Task requirements –
Among the lines below, the one containing "Screen dimensions: 1300x718" opens the range and the one containing "the Path follow" closes it. Print that range exactly, without the pictures.

Material for the task –

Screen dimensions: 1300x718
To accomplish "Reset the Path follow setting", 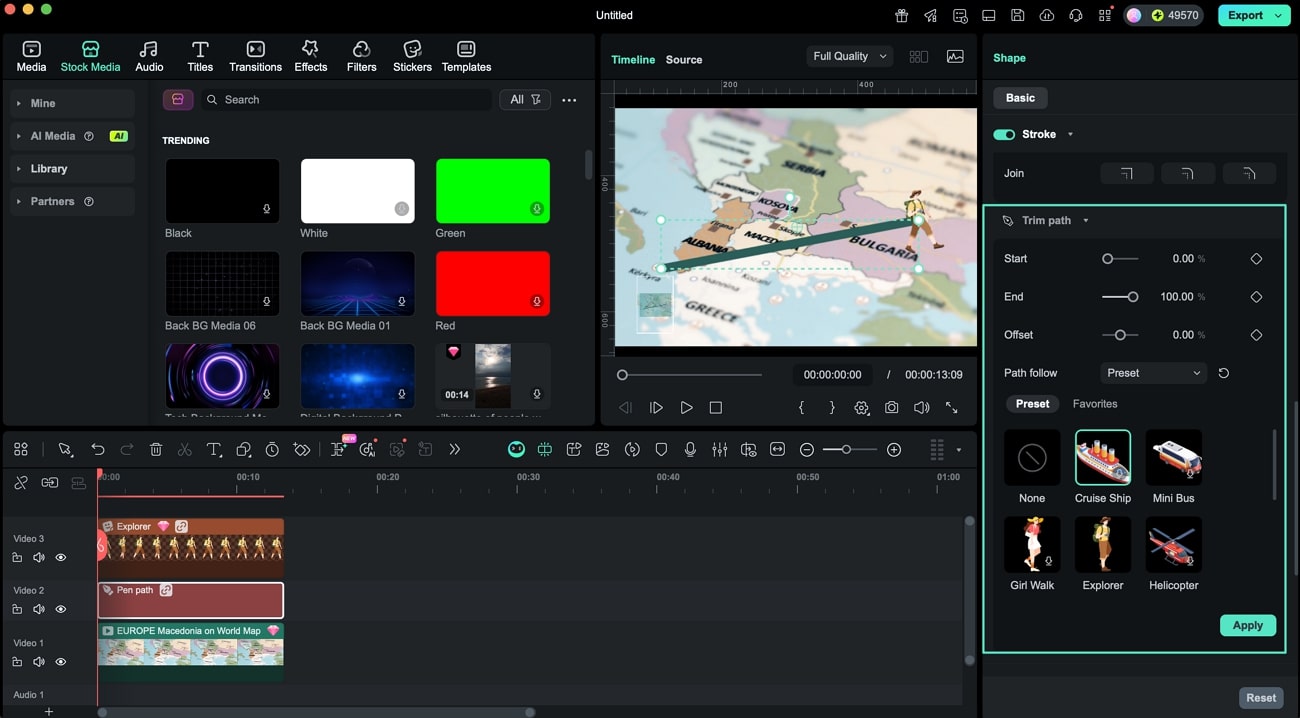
==
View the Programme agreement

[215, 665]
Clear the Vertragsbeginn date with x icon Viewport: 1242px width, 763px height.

Reply –
Screen dimensions: 1300x718
To accomplish "Reset the Path follow setting", 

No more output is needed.